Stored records

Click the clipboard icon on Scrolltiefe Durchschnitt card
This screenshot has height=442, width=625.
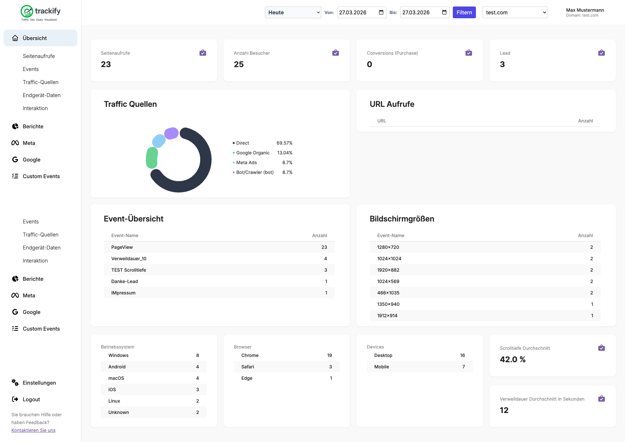click(601, 348)
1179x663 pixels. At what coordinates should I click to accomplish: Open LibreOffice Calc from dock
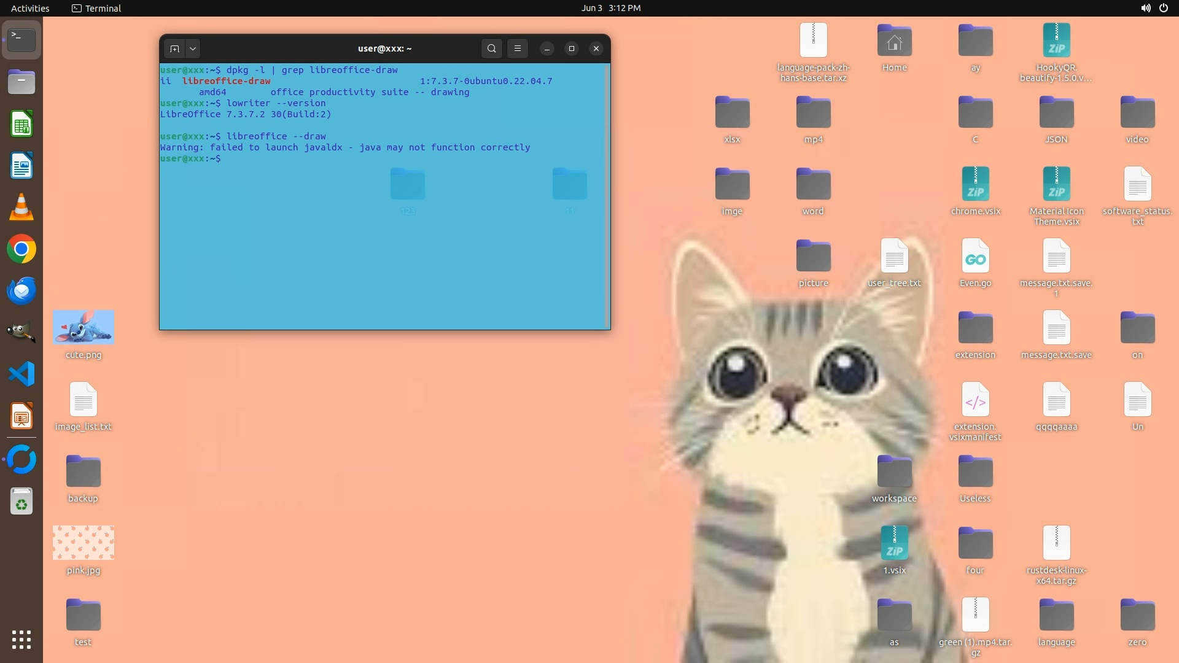pos(21,124)
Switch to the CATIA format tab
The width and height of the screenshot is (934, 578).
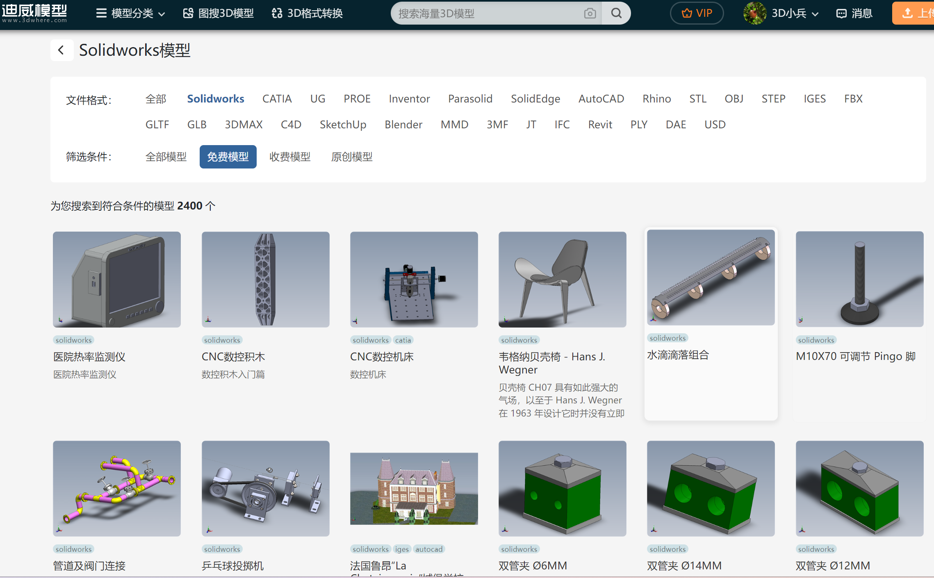coord(277,99)
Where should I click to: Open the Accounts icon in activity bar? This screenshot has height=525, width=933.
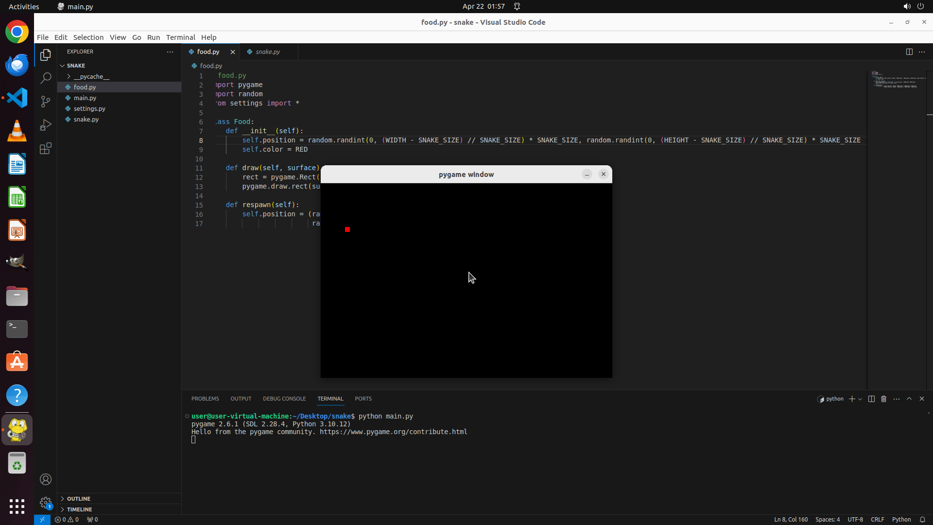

### WORK INSTRUCTION
Copy every line in the records above that contains the word "icon".

### YOUR SOLUTION
Click the clipboard icon on Scrolltiefe Durchschnitt card
Where should I click to: Open the Accounts icon in activity bar? This screenshot has height=525, width=933.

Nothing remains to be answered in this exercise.